Published on POLITICO PRO.
By Danielle Muoio
08/06/2020 05:00 AM EDT
New Flyer, a major bus supplier for the Metropolitan Transportation Authority, is facing complaints of discrimination at its factory in Alabama and accusations it’s trying to “launder” its image through a New York-based associate.
Workers have reported experiencing race-based discrimination and sexual harassment at New Flyer’s factory in Anniston, Ala., according to a new report by Jobs To Move America — a nonprofit that advocates for worker equity. Workers also reported working far beyond the standard work week with 63 percent saying they had come in contact with toxic chemicals.
The data comes from a 2019 survey conducted by researchers at Alabama A&M University and subsequent interviews conducted by Jobs To Move America, which is pushing for New York Attorney General Tish James to investigate the company’s New York-based affiliate, the Transportation Diversity Council.
“In the survey, African American respondents were more than twice as likely to say that as far as they knew discrimination was a big problem in their workplace and 43 percent of those who responded reported being denied promotions, feeling isolated and being treated as if they were incompetent because of their race,” said Madeline Janis, the executive director of Jobs To Move America. “There’s so much that this company needs to deal with to have a real reckoning with racial injustice and good corporate practice.”
The company is a major supplier to public transit agencies across the nation. Since 2017, the MTA has purchased $775 million worth of buses from New Flyer — including a recent purchase of 15 electric buses and charging units.
Ken Lovett, a spokesperson for the MTA, said the authority has “no tolerance for discrimination by our vendors against their employees.”
“We expect all our contractors to treat their workers lawfully and with respect,” Lovett said. “If there are claims of harassment, discrimination or abuse, they ought to be referred to the proper authorities and investigated. Period.”
Following its survey, Jobs To Move America began pushing New Flyer to create a community benefits agreement with a coalition of residents, civil rights groups and workers, Janis said — a legally enforceable pact to create stronger workplace standards.
She said New Flyer ultimately rejected those demands.
Paul Soubry, the CEO of New Flyer Industries, said the survey results cited in the report were skewed — they weren’t focused entirely on New Flyer, but looked at a broader swath of the Alabama workforce. He said internal surveys indicate close to 90 percent of workers at the plant think it’s a “great place to work.”
In January, a few months after the survey was issued, New Flyer brought on a consultant, the Transportation Diversity Council, to “build upon New Flyer’s existing workforce diversity and … administer local agreements with transit agencies, community partners, and local agencies, all focused on unique community needs,” according to a press release at the time.
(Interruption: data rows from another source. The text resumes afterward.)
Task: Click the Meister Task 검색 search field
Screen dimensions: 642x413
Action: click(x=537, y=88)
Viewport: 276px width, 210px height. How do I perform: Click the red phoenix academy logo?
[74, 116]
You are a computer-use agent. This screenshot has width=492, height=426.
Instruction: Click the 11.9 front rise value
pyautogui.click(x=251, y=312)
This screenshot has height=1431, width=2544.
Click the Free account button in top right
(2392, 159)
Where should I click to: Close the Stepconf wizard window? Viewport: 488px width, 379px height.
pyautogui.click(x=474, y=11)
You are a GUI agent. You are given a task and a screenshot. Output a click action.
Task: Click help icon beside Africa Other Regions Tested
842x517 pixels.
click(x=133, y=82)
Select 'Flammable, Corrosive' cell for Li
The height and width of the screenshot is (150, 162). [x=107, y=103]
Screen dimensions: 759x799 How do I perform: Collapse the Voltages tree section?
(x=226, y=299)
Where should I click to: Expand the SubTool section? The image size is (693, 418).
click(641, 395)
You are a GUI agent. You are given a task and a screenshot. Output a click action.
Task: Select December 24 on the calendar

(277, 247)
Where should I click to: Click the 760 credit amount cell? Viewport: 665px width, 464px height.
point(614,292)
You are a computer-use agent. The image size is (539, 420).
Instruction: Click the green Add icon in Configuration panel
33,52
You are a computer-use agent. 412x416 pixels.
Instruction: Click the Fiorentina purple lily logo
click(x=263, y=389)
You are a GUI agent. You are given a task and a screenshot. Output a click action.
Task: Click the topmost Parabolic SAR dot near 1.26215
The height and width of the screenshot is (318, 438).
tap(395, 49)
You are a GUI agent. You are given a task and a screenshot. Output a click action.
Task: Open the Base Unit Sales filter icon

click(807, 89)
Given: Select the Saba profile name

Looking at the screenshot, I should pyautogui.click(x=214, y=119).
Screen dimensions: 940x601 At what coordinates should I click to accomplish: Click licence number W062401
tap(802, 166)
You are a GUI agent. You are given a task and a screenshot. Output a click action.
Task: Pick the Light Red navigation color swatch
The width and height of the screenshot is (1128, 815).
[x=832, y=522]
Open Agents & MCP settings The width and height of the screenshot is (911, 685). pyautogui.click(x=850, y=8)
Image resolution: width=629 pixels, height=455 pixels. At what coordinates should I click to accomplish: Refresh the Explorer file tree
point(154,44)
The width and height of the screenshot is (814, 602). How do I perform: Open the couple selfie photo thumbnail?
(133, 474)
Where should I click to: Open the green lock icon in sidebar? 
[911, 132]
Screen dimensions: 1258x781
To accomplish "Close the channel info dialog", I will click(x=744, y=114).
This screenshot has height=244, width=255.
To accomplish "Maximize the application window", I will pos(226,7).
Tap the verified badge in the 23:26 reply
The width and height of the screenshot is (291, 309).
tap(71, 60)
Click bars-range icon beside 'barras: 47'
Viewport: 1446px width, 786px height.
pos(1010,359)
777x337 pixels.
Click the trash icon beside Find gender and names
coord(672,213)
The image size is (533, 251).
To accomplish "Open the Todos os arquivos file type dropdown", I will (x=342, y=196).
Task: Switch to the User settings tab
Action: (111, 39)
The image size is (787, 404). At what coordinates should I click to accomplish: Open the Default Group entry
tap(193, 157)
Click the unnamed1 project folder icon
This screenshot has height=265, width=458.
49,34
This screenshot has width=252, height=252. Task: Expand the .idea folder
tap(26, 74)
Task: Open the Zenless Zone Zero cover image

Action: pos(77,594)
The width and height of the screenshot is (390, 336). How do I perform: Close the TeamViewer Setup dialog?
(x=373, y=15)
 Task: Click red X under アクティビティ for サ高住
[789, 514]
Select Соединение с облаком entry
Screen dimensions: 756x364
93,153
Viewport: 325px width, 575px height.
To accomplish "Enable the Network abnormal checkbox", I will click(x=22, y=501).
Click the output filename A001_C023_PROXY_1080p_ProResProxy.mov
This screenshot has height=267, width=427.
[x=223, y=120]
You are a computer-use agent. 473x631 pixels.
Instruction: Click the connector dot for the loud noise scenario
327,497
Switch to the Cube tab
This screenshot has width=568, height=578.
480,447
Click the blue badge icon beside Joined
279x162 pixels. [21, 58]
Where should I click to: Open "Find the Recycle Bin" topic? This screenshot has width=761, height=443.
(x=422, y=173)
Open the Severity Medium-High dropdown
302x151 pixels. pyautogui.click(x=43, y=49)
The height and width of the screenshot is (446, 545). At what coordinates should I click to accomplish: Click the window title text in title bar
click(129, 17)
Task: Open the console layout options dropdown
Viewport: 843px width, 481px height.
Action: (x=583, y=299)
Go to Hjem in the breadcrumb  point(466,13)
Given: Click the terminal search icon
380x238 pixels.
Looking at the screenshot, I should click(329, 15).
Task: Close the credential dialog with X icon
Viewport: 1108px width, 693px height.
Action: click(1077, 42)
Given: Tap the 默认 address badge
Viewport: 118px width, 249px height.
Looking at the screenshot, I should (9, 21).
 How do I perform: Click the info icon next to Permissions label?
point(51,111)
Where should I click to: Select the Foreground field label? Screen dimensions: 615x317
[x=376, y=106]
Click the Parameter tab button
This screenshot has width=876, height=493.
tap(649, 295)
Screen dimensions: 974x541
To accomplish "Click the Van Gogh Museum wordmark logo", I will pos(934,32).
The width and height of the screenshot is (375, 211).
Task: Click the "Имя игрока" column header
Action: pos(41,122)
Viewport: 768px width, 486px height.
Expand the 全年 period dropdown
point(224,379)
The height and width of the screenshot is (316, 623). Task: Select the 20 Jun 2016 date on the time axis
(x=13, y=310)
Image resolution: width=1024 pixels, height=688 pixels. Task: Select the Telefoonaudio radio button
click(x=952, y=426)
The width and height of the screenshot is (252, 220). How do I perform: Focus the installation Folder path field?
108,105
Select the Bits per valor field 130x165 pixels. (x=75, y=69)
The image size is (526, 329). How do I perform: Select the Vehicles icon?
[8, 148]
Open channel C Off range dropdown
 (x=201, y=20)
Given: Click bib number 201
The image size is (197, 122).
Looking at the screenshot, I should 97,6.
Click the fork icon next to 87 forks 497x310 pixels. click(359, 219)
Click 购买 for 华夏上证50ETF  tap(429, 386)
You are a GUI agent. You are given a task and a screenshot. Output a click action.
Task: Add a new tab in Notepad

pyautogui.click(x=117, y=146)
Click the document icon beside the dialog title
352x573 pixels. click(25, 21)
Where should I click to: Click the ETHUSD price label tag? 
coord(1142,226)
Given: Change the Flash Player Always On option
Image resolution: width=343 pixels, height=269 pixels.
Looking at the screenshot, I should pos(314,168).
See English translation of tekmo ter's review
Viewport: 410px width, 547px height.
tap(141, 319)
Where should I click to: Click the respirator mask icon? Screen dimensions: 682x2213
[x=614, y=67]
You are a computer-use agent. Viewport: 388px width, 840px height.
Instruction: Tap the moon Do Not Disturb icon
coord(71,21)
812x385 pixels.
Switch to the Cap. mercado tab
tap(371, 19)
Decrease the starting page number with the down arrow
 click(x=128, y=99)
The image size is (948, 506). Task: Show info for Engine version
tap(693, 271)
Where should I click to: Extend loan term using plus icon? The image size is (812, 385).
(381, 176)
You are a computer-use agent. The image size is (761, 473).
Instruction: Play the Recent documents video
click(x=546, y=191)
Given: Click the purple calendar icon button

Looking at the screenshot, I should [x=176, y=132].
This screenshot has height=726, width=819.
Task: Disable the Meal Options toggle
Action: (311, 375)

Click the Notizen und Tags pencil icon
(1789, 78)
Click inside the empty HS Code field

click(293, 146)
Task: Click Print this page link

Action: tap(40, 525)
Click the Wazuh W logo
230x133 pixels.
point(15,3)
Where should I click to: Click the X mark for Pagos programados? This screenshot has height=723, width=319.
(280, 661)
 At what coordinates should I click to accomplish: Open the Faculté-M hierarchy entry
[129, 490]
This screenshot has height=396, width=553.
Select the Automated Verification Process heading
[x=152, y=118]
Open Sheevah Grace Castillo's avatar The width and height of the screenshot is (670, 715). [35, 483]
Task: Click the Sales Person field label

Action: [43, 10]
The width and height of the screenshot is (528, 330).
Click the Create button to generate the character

The Transportation Diversity Council has since released a community benefits framework, which promises the company will “seek to employ new hires that are representative of the communities in which we operate to ensure that all voices and viewpoints are represented.”
Janis points out the “benefits framework” isn’t legally enforceable and accused TDC of engaging in an “astroturf” campaign — a facade of addressing worker concerns without actually doing so.
“We think this is emblematic of a pretty common corporate practice of essentially reputation laundering,” Janis said.
Soubry accused Jobs To Move America of maligning his company because it’s working with a different consultant on worker conditions.
“We chose another partner and because JMA is not happy with that situation they’re obviously trying to tarnish our image and our friends at TDC,” he said.
It’s not the first time the group has leveled accusations against New Flyer.
In 2019, The New York Times reported that New Flyer faced fraud accusations in a court case that revealed the company had underpaid worker wages and misrepresented the value of benefits in a $500 million contract with the Los Angeles County Metropolitan Transportation Authority.
Dwayne Sampson, president and CEO of Transportation Diversity Council, insisted the non-profit company was legitimately trying to address worker concerns and conditions.
“Engaging with New Flyer to help them recruit [and] retain non-traditional workers in the bus manufacturing business — it was genuine,” he said in an interview. “We don’t look to rubber stamp anything — this is our business, we support our community, this is something we’ve been doing for 10 years and it’s a labor of love for our community.”
Jobs To Move America is not convinced.
The group is filing a legal complaint with New York Attorney General Tish James, calling on her office and the Internal Revenue Service to investigate whether TDC is acting in a way that conflicts with its status as a not-for-profit. Janis cites a number of issues, including whether TDC has falsely claimed it doesn’t engage in lobbying, and whether its pursuit and defense of New Flyer is consistent with the group’s tax-exempt restrictions.
Sampson denied wrongdoing when given a description of the complaint.
“We want public agencies, like the New York MTA, to take responsibility for the conditions of the workers and communities that are building their equipment,” Janis said. “There are various ways to do that: one is to adopt policies to insist and ensure there are good jobs created and there is equity, as well as mechanisms to deal with racial discrimination.”